No dia 15 de outubro de 1958, com muita decisão, fez sua Profissão Definitiva na Congregação. Continua assim a caminhada, servindo as Irmãs e as crianças, na Crèche São Francisco (1959-1963), e, mais tarde, junto às crianças e adolescentes com deficiência, no Educandário São João Batista (1975-1979). Integrou, também, as Comunidades da Chácara Medianeira (1963) e a Comunidade São Luiz (1972-1975 e 1992-1997), em Porto Alegre; a Comunidade São José, em Guaíba (1970-1972); a Comunidade Santa Joana d´Arc (1964-1970) e do Asilo de Pobres (1979-1992), em Rio Grande; a Comunidade São José de Mostardas (1997-2000), onde se dedicou a serviços domésticos, atividades pastorais, visita aos doentes a domicílio e no hospital, e ao Grupo de Oração no Grupo de Artesãs. Em 2010, foi enviada à Comunidade Nossa Senhora de Lourdes, em Veranópolis (2010-2014); ali, apesar das dores constantes nas costas, passava o tempo ajudando na cozinha, em outros serviços domésticos e na horta. Ajudava, ainda, a engarrafar os vidrinhos de xarope para a gripe, feito com a flor da bananeira, apreciado pela população veranense e da região.

Finalmente, em outubro de 2014, quando solicitada a transferir-se para a Comunidade São José, em Porto Alegre, respondeu, após pensar por algum tempo: “Nunca me omiti em aceitar a Vontade do Senhor, não vai ser agora que vou deixar de cumpri-la.” Nesta comunidade, fazia atividades comunitárias e colaborava na cozinha da Casa de Repouso.

Era Irmã de muita oração, sentia necessidade de rezar e tinha um tempo sagrado para seu encontro diário com Cristo, além da oração comunitária e da Celebração Eucarística. Sempre dava sua participação na partilha da oração. O terço era seu companheiro. Salientou-se por seu bom espírito. Sempre julgava e falava bem das Irmãs e outras pessoas. Estava sempre pronta para auxiliar se alguém precisasse de ajuda e o fazia com alegria. Era uma pessoa alegre, comunicativa, disponível, simples, humilde, acolhedora, generosa, respeitosa em seu relacionamento e delicada. Amava a natureza e o cuidado da horta, onde cultivava as coisas boas para as Irmãs e outras pessoas que participassem das refeições. Tinha um grande amor à Congregação e vivia o carisma da Unidade, com convicção e amor, em suas relações com as Irmãs e as pessoas com quem trabalhava. Pode-se dizer que foi uma verdadeira Irmã de São José, abandonada nas mãos de Deus.

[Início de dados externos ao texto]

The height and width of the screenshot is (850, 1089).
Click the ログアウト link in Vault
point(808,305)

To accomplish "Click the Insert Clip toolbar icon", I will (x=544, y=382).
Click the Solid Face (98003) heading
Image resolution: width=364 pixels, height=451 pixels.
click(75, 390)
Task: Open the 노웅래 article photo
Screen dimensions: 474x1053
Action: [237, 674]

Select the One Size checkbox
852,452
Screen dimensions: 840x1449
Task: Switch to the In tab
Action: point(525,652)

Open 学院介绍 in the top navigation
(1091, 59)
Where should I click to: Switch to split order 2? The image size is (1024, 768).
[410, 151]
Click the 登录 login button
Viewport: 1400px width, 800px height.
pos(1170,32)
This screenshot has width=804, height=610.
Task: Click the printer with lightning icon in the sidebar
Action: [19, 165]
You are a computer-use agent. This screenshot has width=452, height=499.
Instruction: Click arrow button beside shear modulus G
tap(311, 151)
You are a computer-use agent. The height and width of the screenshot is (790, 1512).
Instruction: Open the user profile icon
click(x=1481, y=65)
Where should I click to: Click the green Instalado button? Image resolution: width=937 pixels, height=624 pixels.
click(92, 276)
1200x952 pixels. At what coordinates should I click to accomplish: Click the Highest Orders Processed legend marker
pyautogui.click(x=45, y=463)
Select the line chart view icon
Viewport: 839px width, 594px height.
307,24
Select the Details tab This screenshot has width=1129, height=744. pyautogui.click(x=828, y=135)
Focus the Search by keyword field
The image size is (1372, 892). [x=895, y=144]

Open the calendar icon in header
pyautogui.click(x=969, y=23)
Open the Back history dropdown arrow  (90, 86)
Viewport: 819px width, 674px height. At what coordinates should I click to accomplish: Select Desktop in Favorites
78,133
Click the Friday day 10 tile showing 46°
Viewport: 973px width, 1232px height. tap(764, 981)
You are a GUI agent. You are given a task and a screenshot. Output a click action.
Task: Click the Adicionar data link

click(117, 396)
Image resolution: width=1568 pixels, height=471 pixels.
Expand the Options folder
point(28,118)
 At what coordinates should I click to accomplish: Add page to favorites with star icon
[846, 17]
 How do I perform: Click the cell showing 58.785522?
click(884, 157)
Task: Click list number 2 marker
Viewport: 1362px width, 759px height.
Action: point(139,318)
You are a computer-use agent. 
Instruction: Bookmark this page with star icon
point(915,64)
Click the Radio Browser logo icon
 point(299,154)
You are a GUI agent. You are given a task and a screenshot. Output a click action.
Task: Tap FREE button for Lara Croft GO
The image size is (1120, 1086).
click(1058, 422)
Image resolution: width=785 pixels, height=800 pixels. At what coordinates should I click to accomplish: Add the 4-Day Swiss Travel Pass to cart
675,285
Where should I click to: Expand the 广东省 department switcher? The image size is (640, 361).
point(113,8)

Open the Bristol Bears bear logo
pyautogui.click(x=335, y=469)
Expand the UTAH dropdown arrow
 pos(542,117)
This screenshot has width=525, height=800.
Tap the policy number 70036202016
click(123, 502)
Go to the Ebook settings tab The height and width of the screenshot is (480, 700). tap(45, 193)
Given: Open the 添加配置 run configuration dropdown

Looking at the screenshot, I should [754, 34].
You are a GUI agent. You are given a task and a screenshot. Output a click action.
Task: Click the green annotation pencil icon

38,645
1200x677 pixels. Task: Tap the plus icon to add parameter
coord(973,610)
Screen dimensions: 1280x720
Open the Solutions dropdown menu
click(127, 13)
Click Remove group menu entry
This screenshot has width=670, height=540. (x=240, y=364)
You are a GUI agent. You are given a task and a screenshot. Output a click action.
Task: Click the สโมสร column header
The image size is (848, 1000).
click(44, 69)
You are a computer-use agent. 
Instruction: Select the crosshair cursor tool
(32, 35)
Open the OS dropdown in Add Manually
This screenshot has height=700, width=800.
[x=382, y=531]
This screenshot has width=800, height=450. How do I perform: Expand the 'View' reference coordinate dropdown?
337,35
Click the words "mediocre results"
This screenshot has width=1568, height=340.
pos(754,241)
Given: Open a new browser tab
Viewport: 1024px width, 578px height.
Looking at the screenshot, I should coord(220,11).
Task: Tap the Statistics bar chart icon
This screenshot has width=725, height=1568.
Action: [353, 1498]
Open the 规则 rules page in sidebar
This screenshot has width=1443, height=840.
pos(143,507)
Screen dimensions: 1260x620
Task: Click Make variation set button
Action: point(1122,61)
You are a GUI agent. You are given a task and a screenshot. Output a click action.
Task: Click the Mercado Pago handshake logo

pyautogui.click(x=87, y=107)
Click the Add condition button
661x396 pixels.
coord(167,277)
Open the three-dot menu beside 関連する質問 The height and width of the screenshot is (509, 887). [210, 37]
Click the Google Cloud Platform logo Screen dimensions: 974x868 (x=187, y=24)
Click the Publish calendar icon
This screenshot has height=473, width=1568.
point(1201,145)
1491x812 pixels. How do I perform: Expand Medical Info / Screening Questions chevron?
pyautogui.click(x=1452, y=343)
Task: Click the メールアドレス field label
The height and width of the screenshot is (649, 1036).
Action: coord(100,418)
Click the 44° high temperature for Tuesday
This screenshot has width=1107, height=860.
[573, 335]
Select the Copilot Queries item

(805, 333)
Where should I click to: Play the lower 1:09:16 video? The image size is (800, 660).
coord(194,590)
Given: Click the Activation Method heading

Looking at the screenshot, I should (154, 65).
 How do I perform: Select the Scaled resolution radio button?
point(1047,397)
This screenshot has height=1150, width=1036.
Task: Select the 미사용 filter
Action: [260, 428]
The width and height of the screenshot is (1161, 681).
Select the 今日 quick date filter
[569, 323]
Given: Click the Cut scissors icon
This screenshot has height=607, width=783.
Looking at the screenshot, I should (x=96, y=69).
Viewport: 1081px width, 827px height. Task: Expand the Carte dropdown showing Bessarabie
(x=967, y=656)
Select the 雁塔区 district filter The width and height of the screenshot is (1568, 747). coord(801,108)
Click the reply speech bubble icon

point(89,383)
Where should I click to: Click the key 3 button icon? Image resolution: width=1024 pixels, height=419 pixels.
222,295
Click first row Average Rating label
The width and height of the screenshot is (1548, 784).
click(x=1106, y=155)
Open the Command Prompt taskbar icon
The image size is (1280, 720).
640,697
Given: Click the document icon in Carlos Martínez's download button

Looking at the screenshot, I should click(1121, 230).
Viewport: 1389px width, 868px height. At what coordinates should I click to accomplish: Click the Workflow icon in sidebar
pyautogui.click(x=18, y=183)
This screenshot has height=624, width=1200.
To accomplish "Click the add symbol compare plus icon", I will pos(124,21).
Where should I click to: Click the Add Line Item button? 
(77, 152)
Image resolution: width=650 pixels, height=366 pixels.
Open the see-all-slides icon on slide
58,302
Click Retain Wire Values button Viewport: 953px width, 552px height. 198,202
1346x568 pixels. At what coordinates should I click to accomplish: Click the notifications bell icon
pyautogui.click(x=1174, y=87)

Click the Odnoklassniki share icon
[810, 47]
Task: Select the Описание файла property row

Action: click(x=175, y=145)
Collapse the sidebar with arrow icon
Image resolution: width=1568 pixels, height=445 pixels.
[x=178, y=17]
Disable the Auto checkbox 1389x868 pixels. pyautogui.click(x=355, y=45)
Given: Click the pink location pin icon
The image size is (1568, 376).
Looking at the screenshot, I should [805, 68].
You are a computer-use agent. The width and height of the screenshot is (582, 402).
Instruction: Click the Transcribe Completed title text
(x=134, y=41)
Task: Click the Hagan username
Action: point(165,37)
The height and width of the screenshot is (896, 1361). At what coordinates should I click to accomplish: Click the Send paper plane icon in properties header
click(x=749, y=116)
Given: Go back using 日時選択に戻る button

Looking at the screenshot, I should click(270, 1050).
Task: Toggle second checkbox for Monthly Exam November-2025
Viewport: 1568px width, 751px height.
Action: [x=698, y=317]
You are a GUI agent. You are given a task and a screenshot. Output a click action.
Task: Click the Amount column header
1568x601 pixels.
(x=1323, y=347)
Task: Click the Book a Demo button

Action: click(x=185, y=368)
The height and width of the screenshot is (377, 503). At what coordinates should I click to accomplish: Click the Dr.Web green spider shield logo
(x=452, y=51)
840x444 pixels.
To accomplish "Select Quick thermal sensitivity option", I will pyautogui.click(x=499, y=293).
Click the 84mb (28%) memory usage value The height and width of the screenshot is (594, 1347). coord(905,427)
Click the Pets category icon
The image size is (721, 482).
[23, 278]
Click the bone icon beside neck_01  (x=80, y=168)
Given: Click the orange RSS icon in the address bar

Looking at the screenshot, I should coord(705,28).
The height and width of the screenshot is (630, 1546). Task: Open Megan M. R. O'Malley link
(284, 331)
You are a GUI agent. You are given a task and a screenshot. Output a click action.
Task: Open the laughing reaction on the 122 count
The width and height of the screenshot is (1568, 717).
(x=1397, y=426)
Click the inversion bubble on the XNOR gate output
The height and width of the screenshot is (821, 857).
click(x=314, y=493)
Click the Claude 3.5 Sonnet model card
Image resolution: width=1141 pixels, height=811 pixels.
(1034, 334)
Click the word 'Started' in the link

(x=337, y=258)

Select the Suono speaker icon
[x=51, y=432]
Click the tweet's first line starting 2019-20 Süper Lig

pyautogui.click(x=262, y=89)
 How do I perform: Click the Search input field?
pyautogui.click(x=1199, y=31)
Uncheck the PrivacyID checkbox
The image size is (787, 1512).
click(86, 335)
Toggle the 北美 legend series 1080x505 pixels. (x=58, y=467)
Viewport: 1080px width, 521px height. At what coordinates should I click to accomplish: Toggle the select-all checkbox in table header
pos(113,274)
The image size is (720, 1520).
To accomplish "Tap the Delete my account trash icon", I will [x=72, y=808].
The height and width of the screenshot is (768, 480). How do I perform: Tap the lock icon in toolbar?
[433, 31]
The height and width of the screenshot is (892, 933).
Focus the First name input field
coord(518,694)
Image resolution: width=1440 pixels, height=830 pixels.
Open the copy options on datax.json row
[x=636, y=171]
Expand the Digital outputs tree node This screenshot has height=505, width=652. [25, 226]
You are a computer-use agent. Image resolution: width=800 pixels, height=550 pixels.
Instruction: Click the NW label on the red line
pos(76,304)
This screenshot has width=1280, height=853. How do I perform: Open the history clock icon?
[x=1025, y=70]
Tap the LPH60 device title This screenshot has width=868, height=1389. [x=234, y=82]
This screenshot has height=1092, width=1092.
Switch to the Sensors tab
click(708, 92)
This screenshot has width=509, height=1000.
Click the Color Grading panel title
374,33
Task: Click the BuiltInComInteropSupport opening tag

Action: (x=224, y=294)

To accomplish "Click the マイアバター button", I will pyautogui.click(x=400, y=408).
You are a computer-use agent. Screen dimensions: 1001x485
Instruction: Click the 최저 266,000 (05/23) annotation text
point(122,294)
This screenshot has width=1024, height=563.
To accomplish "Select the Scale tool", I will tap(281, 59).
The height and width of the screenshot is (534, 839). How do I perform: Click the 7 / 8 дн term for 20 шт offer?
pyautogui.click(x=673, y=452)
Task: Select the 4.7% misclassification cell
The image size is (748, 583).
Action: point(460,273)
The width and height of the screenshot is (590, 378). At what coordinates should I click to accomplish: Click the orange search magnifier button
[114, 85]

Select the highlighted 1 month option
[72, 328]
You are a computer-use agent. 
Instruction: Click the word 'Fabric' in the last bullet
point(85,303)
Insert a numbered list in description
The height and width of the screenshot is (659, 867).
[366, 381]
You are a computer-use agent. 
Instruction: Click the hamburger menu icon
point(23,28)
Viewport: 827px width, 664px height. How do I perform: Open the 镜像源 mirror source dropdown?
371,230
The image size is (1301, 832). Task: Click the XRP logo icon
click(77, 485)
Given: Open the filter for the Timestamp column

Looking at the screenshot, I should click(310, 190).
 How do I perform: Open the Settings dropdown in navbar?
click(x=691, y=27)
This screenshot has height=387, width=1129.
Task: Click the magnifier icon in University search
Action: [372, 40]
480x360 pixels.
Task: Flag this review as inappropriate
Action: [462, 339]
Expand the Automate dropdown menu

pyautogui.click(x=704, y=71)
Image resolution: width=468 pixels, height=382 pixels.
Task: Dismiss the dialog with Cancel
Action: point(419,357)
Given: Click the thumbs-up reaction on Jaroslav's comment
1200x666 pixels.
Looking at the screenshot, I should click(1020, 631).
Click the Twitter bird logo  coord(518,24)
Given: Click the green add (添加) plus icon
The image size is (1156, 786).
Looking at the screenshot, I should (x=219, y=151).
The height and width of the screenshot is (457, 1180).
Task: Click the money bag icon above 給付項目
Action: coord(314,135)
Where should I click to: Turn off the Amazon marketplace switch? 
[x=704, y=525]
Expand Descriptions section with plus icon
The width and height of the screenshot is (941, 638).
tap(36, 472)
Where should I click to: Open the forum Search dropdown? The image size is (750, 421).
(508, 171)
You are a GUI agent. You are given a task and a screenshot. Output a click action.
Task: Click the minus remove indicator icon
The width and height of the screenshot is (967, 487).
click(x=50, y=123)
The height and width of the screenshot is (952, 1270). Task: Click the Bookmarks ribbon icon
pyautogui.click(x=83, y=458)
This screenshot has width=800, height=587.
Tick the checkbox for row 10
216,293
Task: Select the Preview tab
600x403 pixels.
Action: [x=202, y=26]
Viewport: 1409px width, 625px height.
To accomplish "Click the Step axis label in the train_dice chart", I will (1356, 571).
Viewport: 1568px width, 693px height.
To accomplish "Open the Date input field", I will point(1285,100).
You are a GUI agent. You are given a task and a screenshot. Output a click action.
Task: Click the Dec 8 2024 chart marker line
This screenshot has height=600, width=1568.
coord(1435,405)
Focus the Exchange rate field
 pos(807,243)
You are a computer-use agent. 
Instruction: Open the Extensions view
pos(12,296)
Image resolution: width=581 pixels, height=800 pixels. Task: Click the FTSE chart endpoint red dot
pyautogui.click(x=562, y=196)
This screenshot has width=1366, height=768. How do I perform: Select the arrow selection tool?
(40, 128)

No dia 05 de julho, acometida por um aneurisma cerebral hemorrágico, foi levada ao Hospital Divina Providência, onde veio a falecer, às 8h10min,  do dia 22 de julho de 2015, dando, novamente,  seu SIM generoso ao Pai que a amou, criou e conservou ao longo de seus 88 anos de idade e 62 anos de Vida Consagrada.

Querida Irmã Maria Alfrida, somos agradecidas/os

por teu testemunho de vida. Junto de Deus, intercede pela Congregação

das Irmãs de São José, por teus familiares que tanto amavas e por

todas as pessoas que te ajudaram ao longo de tua vida e doença.

Deus te acolha em Seu Reino e te mostre a Sua FACE.

Descansa em paz!

                                                      Porto Alegre, 22 de julho de 2015.